El periodista Julio Merino murió el 23 de enero, con ochenta y cinco palos, por cosa de una insuficiencia respiratoria, en el Hospital Cruz Roja de Córdoba. Un tipo del que hoy no se acuerda ni Dios, quizá porque era más de derechas que el grifo de agua fría y, claro, eso se penaliza socialmente, pero que fue un auténtico espalda plateada del gremio nuestro, que dirigió varios diarios y la agencia Pyresa, la mano diestra de Emilio Romero en el glorioso y canalla Pueblo entre 1969 y 1975, y Premio Nacional de Teatro, Nacional de Ensayo y Juan Valera.
Merino, ya digo, fue el principal escudero del director de un periódico fascinante como ningún otro, de un mar bravo y trepidante en el que desembocaron y se forjaron Arturo Pérez-Reverte, Julia Navarro, Rosa Villacastín, Jesús Hermida o Manolo Marlasca padre, entre tantos y tantas primeros primeros espadas del periodismo patrio. Era un animal de redacción, un zorro listo e infatigable. Me cuenta Luis Romasanta, editorialista de Pueblo: “Se pasaba el día en la redacción inventando titulares al grito de ‘¡La calle dice…!’, y le contestábamos diciéndole que cómo podía saber lo que ‘la calle dice’, si se pasaba el día en el periódico”.
Tres periodistas de Pueblo, que sepa, han muerto desde que publiqué en mayo de 2023 Nido de piratas con la editorial Debate: en noviembre del mismo año, José María Carrascal, quien me narró sus aventuras profesionales en Berlín y en Nueva York, y que se despidió de mí “consciente de que estoy en el tiempo de descuento total”; en diciembre, el entrañable y quijotesco Antonio Aradillas, el cura del periódico –porque, tal y como me contó, “todos los periódicos nacionales tenían un cura”– al que se le cantaba “el cura Aradillas se quiere casar / y quiere vivir en pecado mortal”, y ahora, el subdirector Merino.
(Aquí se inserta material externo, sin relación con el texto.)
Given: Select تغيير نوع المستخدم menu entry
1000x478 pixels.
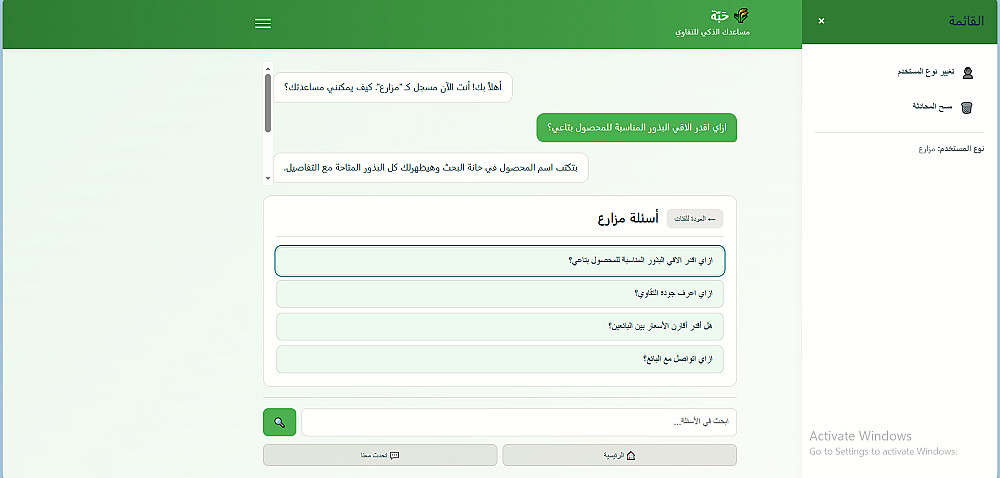Looking at the screenshot, I should coord(925,72).
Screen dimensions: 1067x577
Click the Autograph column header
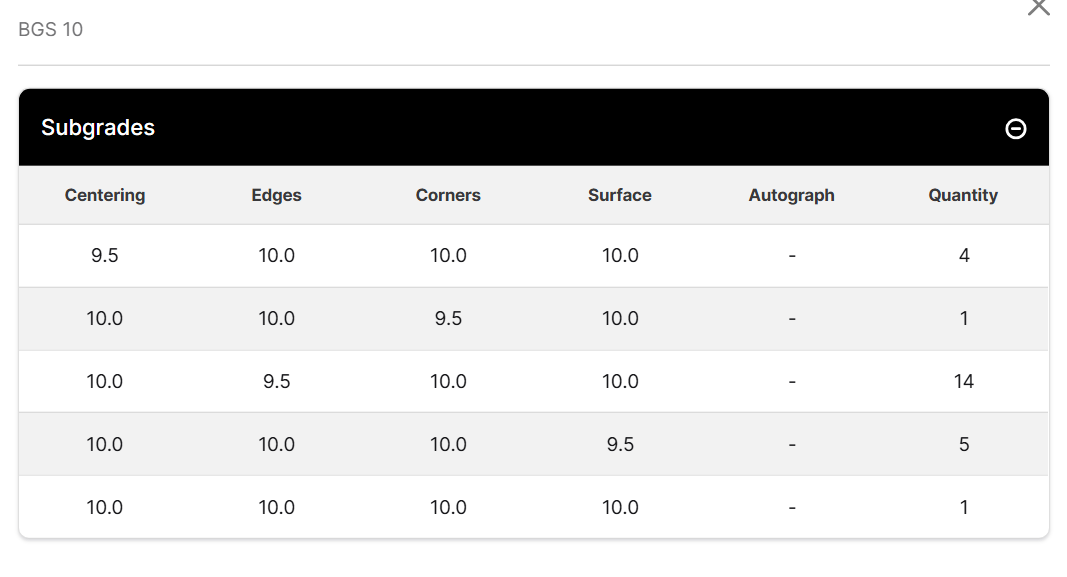pyautogui.click(x=791, y=195)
Desde el punto de vista informativo, la prensa sólo se ocupó con dignidad del deceso del primero; los otros, por su parte, fueron engullidos por el insaciable y obeso agujero negro de la amnesia colectiva profesional. No hablo de unos mataos, sino de unos periodistas importantísimos. Por ello, un sucedáneo de vinagre circula por mis venas desde el domingo, cuando una mujer que lloraba de verdad, a diferencia de tanta viuda de prime time, me comunicó la triste noticia de la muerte de Merino. Porque me encabrona muchísimo el olvido, cuando no el desprecio, que han sufrido tantos y tan grandes compañeros de oficio. De un oficio que ya no se hace como ellos lo hacían –en ocasiones, igual para bien; ahí no me meto–, menos romántico y más formal, menos bohemio y más pedante, y con el que se pretende, en general, defender Valores, Causas, Ismos y derivados, en vez de, como aconsejaba el también difunto Miguel Ors, “sorprender al lector y desazonar a la competencia”. Y así nos va.
Total, que embarcan en la patera de Caronte los otrora reyes de un mundo extinto, sin que nadie, salvo excepciones, les llore o despida. Incluso habrá algún irritante mojigato de pitiminí que aduzca –no sin razón, ojo– que, moralmente, no eran precisamente monaguillos del padre Ángel. ¿Y qué? Conviene no olvidar que, en lo que a periodismo respecta, estos perros viejos nos daban sopas con honda en muchos casos. Leccioncitas, a esta gente, ni una. Si tienen la oportunidad, no la desaprovechen: conversen y escuchen a los que todavía viven, y luego me cuentan.